RECORDS FOR THE TASK:
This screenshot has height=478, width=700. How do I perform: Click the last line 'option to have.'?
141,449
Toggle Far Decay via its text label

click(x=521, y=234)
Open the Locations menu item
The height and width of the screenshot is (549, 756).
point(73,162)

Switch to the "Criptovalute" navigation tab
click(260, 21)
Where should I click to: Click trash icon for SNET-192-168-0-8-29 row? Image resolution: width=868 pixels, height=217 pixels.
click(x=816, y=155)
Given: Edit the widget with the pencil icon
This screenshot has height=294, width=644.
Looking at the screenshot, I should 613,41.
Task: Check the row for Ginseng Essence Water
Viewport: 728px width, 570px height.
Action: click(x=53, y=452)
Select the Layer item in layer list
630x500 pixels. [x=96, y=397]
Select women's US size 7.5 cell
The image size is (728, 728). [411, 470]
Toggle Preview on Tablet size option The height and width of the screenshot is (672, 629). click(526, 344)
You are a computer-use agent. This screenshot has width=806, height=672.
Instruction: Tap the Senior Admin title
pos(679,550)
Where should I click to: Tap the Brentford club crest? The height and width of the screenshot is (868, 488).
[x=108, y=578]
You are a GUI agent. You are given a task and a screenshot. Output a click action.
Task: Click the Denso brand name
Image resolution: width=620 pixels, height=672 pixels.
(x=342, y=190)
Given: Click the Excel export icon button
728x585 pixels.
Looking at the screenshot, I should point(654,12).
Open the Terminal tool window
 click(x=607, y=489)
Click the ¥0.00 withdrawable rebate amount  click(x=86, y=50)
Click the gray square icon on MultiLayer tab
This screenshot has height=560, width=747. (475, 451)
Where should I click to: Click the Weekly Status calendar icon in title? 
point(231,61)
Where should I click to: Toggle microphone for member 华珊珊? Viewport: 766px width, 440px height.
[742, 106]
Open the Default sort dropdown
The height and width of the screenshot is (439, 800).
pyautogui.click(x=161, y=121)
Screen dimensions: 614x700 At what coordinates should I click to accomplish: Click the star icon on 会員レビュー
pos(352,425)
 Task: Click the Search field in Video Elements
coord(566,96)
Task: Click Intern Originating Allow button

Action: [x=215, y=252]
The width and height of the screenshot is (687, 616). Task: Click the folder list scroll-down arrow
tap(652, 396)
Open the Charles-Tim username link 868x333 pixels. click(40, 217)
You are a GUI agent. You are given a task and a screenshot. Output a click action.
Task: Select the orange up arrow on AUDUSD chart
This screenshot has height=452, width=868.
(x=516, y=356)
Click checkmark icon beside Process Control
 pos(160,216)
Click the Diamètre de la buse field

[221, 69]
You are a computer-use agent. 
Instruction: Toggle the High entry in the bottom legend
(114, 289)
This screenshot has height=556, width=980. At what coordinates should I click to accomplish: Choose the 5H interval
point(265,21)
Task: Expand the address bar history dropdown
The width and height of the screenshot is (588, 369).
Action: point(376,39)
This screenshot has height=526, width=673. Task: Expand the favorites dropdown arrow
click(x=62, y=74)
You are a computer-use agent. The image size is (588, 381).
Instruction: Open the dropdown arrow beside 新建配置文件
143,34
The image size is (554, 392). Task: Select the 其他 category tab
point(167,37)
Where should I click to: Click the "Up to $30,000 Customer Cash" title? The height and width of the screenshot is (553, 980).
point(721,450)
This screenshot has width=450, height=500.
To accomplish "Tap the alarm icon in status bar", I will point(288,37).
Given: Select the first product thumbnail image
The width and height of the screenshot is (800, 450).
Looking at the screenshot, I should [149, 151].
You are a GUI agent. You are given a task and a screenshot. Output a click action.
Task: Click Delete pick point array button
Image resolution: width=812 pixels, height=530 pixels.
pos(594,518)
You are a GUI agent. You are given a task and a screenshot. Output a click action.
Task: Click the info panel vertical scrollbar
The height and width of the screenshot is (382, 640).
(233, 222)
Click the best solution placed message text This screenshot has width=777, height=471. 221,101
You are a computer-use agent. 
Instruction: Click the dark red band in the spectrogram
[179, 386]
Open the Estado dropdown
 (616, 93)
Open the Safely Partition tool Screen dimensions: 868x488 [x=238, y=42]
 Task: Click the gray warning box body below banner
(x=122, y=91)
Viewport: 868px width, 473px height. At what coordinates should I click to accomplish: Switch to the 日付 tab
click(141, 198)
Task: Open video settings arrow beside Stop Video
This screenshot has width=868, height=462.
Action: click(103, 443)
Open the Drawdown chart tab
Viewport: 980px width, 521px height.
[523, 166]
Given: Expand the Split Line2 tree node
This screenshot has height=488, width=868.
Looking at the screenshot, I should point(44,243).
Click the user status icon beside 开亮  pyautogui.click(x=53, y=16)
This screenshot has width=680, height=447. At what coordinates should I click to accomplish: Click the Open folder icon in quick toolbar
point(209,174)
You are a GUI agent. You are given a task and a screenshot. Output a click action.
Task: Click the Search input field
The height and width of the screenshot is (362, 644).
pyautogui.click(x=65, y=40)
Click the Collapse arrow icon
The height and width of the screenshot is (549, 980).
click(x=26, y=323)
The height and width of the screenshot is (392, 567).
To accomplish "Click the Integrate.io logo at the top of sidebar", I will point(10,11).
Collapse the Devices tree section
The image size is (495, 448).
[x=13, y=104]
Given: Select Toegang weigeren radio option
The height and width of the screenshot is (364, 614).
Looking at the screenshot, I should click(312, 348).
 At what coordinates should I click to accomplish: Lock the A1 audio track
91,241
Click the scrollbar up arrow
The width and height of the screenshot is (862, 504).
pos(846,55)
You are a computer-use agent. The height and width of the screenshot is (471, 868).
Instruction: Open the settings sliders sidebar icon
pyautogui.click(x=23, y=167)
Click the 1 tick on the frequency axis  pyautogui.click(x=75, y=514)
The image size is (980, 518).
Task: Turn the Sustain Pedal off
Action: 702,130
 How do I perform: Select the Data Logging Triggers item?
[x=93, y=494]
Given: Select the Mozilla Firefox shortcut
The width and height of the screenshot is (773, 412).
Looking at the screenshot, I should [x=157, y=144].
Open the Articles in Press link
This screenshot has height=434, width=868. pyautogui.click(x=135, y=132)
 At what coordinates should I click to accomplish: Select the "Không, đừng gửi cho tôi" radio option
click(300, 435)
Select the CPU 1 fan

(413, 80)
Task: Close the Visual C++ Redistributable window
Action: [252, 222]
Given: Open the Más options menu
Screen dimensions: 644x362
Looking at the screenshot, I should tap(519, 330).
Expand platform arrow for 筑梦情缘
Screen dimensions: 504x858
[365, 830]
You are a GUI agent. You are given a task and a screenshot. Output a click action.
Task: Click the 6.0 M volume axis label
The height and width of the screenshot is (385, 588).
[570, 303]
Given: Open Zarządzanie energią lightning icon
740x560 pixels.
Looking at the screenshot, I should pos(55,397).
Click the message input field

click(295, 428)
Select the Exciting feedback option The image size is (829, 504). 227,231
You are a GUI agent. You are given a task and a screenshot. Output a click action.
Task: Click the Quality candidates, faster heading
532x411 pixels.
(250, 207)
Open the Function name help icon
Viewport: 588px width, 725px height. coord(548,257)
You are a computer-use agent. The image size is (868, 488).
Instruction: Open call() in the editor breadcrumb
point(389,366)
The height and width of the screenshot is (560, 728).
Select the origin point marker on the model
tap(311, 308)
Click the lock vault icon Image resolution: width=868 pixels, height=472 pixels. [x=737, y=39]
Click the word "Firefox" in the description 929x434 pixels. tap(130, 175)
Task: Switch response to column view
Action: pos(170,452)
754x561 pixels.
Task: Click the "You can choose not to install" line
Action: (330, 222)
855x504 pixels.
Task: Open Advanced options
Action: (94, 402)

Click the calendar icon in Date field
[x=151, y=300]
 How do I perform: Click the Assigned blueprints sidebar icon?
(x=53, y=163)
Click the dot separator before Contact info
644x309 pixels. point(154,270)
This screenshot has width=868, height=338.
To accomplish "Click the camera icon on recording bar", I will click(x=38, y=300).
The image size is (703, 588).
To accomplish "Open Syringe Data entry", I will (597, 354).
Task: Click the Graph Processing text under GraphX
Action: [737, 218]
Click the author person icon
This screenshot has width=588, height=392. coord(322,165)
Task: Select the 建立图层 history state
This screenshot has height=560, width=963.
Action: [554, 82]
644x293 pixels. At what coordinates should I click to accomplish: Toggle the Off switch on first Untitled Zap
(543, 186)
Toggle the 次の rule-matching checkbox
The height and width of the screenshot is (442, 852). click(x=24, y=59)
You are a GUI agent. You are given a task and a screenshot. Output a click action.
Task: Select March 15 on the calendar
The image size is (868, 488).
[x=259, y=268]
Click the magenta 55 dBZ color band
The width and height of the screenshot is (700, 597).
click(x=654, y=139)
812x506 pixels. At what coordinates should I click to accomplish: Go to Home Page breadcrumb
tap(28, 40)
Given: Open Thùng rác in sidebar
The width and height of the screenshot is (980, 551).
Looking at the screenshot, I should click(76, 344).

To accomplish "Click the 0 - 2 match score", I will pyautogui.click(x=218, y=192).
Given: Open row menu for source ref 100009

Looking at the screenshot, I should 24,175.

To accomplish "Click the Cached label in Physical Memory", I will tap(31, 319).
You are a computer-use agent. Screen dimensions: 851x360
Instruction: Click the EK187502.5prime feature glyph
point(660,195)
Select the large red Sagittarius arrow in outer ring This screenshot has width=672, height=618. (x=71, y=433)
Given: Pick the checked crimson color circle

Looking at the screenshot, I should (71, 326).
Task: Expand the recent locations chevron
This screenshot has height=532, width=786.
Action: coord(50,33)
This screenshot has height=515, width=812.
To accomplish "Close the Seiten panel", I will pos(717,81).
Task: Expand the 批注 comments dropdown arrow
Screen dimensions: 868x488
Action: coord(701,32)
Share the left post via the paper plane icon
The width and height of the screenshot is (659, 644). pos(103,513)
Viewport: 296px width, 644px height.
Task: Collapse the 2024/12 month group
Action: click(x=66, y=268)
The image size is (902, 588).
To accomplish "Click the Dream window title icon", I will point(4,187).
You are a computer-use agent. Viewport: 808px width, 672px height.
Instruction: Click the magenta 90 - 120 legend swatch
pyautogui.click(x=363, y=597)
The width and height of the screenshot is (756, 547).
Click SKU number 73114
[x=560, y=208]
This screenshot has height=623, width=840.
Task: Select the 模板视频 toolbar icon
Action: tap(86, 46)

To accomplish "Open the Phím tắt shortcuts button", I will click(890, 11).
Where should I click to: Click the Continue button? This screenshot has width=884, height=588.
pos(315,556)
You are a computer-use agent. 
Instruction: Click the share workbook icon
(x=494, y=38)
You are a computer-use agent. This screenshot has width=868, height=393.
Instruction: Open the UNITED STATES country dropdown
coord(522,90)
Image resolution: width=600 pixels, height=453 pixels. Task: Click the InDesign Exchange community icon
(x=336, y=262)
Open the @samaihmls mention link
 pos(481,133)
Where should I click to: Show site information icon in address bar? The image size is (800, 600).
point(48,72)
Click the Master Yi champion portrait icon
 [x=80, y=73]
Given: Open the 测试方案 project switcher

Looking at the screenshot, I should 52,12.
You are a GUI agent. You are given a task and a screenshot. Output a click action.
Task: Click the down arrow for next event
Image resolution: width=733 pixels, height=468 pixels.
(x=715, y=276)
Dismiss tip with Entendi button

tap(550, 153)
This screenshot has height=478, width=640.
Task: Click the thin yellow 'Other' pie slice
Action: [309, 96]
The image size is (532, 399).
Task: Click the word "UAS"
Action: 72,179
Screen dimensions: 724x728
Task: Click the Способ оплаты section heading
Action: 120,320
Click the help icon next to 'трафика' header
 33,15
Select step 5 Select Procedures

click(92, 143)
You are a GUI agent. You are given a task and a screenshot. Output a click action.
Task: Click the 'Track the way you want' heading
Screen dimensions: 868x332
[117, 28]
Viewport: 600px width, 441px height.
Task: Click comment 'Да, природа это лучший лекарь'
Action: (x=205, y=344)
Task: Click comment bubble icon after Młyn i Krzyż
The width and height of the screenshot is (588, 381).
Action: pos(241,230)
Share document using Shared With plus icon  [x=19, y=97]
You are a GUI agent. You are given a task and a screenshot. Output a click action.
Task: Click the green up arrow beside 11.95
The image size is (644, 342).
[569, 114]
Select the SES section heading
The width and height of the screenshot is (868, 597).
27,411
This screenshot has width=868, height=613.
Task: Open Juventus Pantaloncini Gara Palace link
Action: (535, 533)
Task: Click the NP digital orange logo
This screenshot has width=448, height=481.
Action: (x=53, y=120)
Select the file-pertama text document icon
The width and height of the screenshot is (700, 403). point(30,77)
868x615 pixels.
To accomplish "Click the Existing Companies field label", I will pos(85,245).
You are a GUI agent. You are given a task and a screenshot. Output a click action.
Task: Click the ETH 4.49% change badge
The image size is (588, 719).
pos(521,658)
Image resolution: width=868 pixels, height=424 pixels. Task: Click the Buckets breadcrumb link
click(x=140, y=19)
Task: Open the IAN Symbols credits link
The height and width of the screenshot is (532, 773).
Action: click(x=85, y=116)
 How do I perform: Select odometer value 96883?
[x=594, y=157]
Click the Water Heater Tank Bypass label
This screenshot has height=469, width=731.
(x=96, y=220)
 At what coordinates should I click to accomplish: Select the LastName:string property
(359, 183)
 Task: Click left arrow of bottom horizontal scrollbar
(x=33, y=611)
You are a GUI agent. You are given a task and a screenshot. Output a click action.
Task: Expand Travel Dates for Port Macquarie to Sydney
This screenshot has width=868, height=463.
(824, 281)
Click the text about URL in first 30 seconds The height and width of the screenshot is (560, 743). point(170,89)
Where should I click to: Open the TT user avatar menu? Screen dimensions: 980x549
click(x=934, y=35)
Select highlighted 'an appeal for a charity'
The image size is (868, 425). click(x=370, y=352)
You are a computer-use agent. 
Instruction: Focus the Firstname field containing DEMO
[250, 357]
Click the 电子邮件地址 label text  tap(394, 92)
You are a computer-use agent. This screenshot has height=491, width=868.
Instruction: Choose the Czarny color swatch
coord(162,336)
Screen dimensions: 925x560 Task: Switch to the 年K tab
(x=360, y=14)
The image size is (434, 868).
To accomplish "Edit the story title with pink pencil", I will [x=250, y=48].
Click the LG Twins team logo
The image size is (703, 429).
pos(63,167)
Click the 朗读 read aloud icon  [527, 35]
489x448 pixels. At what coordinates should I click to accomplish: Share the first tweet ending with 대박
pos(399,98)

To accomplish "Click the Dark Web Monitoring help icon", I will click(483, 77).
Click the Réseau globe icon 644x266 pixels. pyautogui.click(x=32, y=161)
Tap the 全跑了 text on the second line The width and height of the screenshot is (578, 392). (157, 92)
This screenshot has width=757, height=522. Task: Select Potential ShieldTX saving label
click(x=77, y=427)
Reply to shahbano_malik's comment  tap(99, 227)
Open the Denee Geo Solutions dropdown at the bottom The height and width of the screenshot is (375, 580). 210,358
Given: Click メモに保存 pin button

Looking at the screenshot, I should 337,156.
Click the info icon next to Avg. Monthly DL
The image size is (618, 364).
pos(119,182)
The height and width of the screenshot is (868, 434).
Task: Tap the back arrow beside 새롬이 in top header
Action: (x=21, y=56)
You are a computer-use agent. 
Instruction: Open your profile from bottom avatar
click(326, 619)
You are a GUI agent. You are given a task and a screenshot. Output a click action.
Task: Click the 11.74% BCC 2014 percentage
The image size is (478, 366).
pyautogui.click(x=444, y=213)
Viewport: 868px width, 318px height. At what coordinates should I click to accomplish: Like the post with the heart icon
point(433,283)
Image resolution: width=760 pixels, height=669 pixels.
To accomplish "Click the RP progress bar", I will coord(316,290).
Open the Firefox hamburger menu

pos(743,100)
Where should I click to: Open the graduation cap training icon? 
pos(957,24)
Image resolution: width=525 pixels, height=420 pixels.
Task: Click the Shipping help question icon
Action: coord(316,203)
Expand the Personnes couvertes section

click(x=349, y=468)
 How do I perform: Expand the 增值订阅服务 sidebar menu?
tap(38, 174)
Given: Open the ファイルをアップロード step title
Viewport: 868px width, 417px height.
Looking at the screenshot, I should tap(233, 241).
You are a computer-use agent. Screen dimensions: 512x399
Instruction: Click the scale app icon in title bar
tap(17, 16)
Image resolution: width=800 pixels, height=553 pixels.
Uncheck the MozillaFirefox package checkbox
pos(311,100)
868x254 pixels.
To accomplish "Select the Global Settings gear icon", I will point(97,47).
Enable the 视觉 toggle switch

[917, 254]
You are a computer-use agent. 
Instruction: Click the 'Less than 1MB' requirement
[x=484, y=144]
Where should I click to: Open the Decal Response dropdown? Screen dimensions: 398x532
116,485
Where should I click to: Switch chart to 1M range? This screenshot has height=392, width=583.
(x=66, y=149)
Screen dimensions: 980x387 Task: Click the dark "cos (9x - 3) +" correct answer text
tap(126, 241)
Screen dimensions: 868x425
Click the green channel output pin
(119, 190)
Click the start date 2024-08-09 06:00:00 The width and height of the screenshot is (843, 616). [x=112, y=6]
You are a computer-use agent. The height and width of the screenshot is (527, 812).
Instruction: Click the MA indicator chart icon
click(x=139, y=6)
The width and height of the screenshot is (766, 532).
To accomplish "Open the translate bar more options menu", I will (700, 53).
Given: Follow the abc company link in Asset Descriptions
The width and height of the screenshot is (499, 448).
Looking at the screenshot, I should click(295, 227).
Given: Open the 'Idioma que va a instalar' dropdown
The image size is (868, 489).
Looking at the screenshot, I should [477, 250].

TASK DESCRIPTION:
Could you write out, exactly as given, the lines from the one holding "Instruction: Click the scale" through the end of the listing, and nothing else?

EXERCISE OUTPUT:
Instruction: Click the scale app icon in title bar
tap(17, 16)
Image resolution: width=800 pixels, height=553 pixels.
Uncheck the MozillaFirefox package checkbox
pos(311,100)
868x254 pixels.
To accomplish "Select the Global Settings gear icon", I will point(97,47).
Enable the 视觉 toggle switch

[917, 254]
You are a computer-use agent. 
Instruction: Click the 'Less than 1MB' requirement
[x=484, y=144]
Where should I click to: Open the Decal Response dropdown? Screen dimensions: 398x532
116,485
Where should I click to: Switch chart to 1M range? This screenshot has height=392, width=583.
(x=66, y=149)
Screen dimensions: 980x387 Task: Click the dark "cos (9x - 3) +" correct answer text
tap(126, 241)
Screen dimensions: 868x425
Click the green channel output pin
(119, 190)
Click the start date 2024-08-09 06:00:00 The width and height of the screenshot is (843, 616). [x=112, y=6]
You are a computer-use agent. The height and width of the screenshot is (527, 812).
Instruction: Click the MA indicator chart icon
click(x=139, y=6)
The width and height of the screenshot is (766, 532).
To accomplish "Open the translate bar more options menu", I will (700, 53).
Given: Follow the abc company link in Asset Descriptions
The width and height of the screenshot is (499, 448).
Looking at the screenshot, I should click(295, 227).
Given: Open the 'Idioma que va a instalar' dropdown
The image size is (868, 489).
Looking at the screenshot, I should [477, 250].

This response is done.